» **Приведённый текст**
<<<<

И если художественный смысл произведения действительно нецитируем, то это и не должно обнаружиться напечатанным буквами на страницах романа.
И вот читаю – и почти никакого невольного в соблазне Анны не изображает Толстой! Только в сцене первого же разговора её с мужем. И без какой-либо авторской оценки. Автор нейтрален:
“Анна говорила, что приходило ей на уста, и сама удивлялась, слушая себя, своей способности лжи. Как просты, естественны были её слова и как похоже было, что ей просто хочется спать! Она чувствовала себя одетою в непроницаемую броню лжи. Она чувствовала, что какая-то невидимая сила помогала ей и поддерживала её”.
“- Ты всегда так, - отвечала она, как будто совершенно не понимая его и изо всего того, что он сказал умышленно понимая только последнее”.
Это “умышленно” - как бы умышленно. Это со злоневольно вселившимся в неё бесом.
Мне пришлось изобрести слово “злоневольно” и вставить его всюду, где надо было, выше (для Ваньки не вставил).
При этом я не говорю о переживании любви, я говорю о злоневольности в процессе измены.
Переживание собственно любви, – доброневольное, так сказать, – дано позитивным, но тоже при невмешивающемся отношении автора:
“- … я вижу возможность счастья, какого счастья!.. Разве оно не возможно? - прибавил он одними губами; но она слышала.
Она все силы ума своего напрягла на то, чтобы сказать то, что должно; но вместо того она остановила на нем свой взгляд, полный любви, и ничего не ответила”.
“ - Самые трансцендентные понятия становятся мне доступны, когда он [Каренин] говорит.
- О да!- сказала Анна, сияя улыбкой счастья и не понимая ни одного слова из того, что говорила ей Бетси”.
Тонкий психологизм, который мог бы выдать приязненное отношение автора, применён им в обоих случаях. Так что художественность – полная. Что автор хотел, не открывается пока.
А как же собственно первое соитие? – Оно не дано автором. Но не то, чтоб было не принято это описывать. Даны секунды после. И они даны отвратительными. И, может, с примесью голоса автора:
“Было что-то ужасное и отвратительное в воспоминаниях о том, за что было заплачено этою страшною ценой стыда. Стыд пред духовною наготою своей давил её и сообщался ему”.
Или нет голоса автора?
Так как? Что Толстой хотел сказать, сделав сцену такою? Ведь вкус моря можно определить по капле. И так же с художественным произведением. Ну, по двум каплям, противоречивым…
“Она чувствовала, что в эту минуту не могла выразить словами того чувства стыда, радости и ужаса пред этим вступлением в новую жизнь и не хотела говорить об этом, опошливать это чувство неточными словами”.
“Радости” - есть всё-таки позитив.
Может, это – демонизм? Что все эти Стивы, Петрицкие и Бетси… Они ж просто пошлы. Хоть они и высший свет по положению, но духовно это ж мещане. Нет противоречия – нет эстетического. А вот иметь нравственность и всё-таки поддаться безнравственности – это что-то.

>>>>

» **Рабочие задания**
1) Какое слово, по словам автора текста о романе Толстого, ему пришлось изобрести?
2) Перепишите фрагмент текста о романе Толстого между «При этом я не» и «не открывается пока.» включительно, заменив в нём «автора» на «писателя».
3) Допишите продолжение текста о романе Толстого, начав сразу после его последней фразы.
Записи здесь никакой роли не играют.

» **Представленные сведения**
<<<<

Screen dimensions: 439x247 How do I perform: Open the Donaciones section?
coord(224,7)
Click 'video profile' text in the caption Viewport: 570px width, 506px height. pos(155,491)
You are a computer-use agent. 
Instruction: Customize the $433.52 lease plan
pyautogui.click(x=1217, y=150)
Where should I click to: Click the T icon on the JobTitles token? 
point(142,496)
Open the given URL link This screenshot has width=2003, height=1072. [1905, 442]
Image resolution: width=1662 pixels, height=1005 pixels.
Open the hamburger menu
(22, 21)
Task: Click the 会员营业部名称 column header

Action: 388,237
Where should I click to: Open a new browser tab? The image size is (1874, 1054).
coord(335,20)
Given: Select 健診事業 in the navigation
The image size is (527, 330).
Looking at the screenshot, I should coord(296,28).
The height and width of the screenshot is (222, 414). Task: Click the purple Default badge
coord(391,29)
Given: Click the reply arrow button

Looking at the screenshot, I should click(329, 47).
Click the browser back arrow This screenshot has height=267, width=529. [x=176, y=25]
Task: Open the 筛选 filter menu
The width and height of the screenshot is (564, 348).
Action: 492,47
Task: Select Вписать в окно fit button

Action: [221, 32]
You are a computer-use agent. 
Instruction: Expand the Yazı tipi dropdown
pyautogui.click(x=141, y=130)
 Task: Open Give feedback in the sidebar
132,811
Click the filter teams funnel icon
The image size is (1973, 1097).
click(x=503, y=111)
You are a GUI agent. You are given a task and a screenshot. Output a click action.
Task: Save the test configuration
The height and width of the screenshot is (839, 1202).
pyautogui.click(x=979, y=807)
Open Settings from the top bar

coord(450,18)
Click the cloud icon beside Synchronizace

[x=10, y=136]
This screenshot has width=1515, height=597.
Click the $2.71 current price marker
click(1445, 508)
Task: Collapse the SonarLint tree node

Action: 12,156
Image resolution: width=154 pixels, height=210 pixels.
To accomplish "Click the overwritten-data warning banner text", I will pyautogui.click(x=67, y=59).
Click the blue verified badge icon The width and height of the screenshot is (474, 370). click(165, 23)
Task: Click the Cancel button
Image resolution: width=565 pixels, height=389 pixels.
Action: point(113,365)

>>>>

» **Ответы к задачам**
1) Слово «злоневольно».

2)
При этом я не говорю о переживании любви, я говорю о злоневольности в процессе измены.
Переживание собственно любви, – доброневольное, так сказать, – дано позитивным, но тоже при невмешивающемся отношении писателя:
“- … я вижу возможность счастья, какого счастья!.. Разве оно не возможно? - прибавил он одними губами; но она слышала.
Она все силы ума своего напрягла на то, чтобы сказать то, что должно; но вместо того она остановила на нем свой взгляд, полный любви, и ничего не ответила”.
“ - Самые трансцендентные понятия становятся мне доступны, когда он [Каренин] говорит.
- О да!- сказала Анна, сияя улыбкой счастья и не понимая ни одного слова из того, что говорила ей Бетси”.
Тонкий психологизм, который мог бы выдать приязненное отношение писателя, применён им в обоих случаях. Так что художественность – полная. Что автор хотел, не открывается пока.

3)
И точно. Чем кончил Толстой главу? Столкновением ультрабезнравственности с нравственностью.
“Зато во сне, когда она не имела власти над своими мыслями, её положение представлялось ей во всей безобразной наготе своей. Одно сновиденье почти каждую ночь посещало её. Ей снилось, что оба вместе были её мужья, что оба расточали ей свои ласки. Алексей Александрович плакал, целуя её руки, и говорил: как хорошо теперь! И Алексей Вронский был тут же, и он был также её муж. И она, удивляясь тому, что прежде ей казалось это невозможным, объясняла им, смеясь, что это гораздо проще и что они оба теперь довольны и счастливы. Но это сновиденье, как кошмар, давило её, и она просыпалась с ужасом”.
Для демонизма, наверно, Толстой сделал обоих мужчин Алексеями.
Для мещанина важен результат, а для демониста – процесс. И для того, наверно, “почти целый год” тянула Анна и не отдавалась. Смаковала борьбу начал в себе. С чем она уснула после первого, предупреждающего всё, разговора с мужем?
“- Поздно, поздно, уж поздно, - прошептала она с улыбкой. Она долго лежала неподвижно с открытыми глазами, блеск которых, ей казалось, она сама в темноте видела”.
Вот тут-то голос автора уже слышен явно. Это и он видит свою героиню, а не только она сама себя. Он просто делает ловкий ход, чтоб спрятаться в её воображении. На самом деле со всей страстью он отдаёт себя демонистке Анне, ибо у него лично в запасе есть нечто выше и сильнее демонизма.
Теперь понятно, что Толстой дальше демонский ПРОЦЕСС продлит. Поставит перед Анной другие препятствия, кроме физической супружеской верности. Верность внешним приличиям, верность материнству, верность собственной жизни, которую есть великая случайность, что Бог её дал, и потому хранить её положено. Теперь понятно, что аж роман, а не повесть или рассказ, Толстому понадобился.
Демонизм - настоящий противник для Толстого, пожелавшего новую религию создать.
То есть рано ещё искать ту пару противоречий, которая даст катарсис от всего романа.
(Так думал я, читая книгу второй раз в жизни.)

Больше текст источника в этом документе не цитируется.